Son historias pesimistas, pero con un punto de esperanza menos ingenua de lo que podría parecer.  Con humildad surgida del tremendo respeto con el que escribe sobre sus personajes femeninos. A los hombres de dedica más acidez y distancia. Estos son superficiales, interesados y fríos. Las mujeres de Paley son sentimentales y contradictorias, culpables pero indulgentes consigo mismas; ‘Tengo cuatro hijos y veintiséis años y me ha abandonado mi marido y soy pobre. Todo esto se lo debo a mi estupidez. Los hombres no pueden hacer nada para evitarlo, pero yo hubiera podido intentar ponerle remedio’ – Un motivo para vivir -.

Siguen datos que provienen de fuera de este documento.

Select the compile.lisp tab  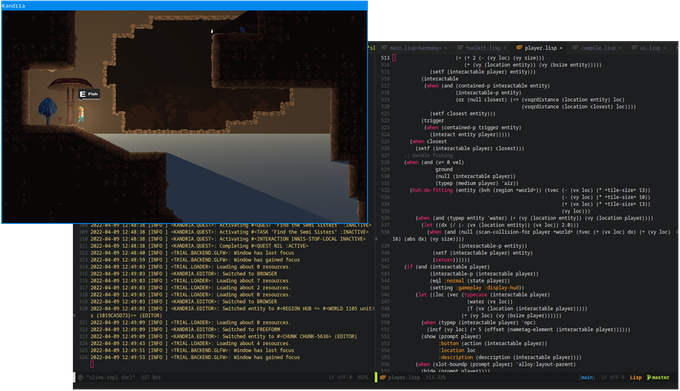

La disección de las relaciones de los cuentos de Paley la lleva al pódium de maestros del melodrama. Pero a diferencia de otros notables lacrimógenos, el inteligente uso que hace del sarcasmo actúa como contrapunto de la amargura y convierte una historia triste en una historia genial.

En ‘Batallas del amor’ está lo mejor de Paley y algunos de los mejores cuentos del siglo XX. En su segundo libro, ‘Enormes cambios…’ Paley intenta alejarse del cuento clásico experimentando diferentes registros y agarrándose a un alter ego que ella llamaba ‘una amiga muy cercana’. En ‘Mas tarde, el mismo día’, prueba una síntesis de ambos, más extenso y más diverso. Son buenos libros también. El punto más alto lo alcanza en un cuento de ‘Batallas de amor,  que titula ‘Un diámetro inalterable’. Es la historia de un instalador de aires acondicionados que por su afición donjuanesca acaba viéndose obligado  a casarse con una adolescente. El entorno, los personajes secundarios tan mezquinos  que no dejan opción de rebelarse al protagonista, que tampoco lo intenta en exceso, pintan un conjunto digno de una tragicomedia fassbinderiana, con el final demoledor del protagonista hablando de su mujer, a la que dobla la edad: ‘En mi opinión, dentro de seis o siete años se habrá convertido en una mujer maravillosa. Le deseo suerte: para entonces, seremos unos extraños’.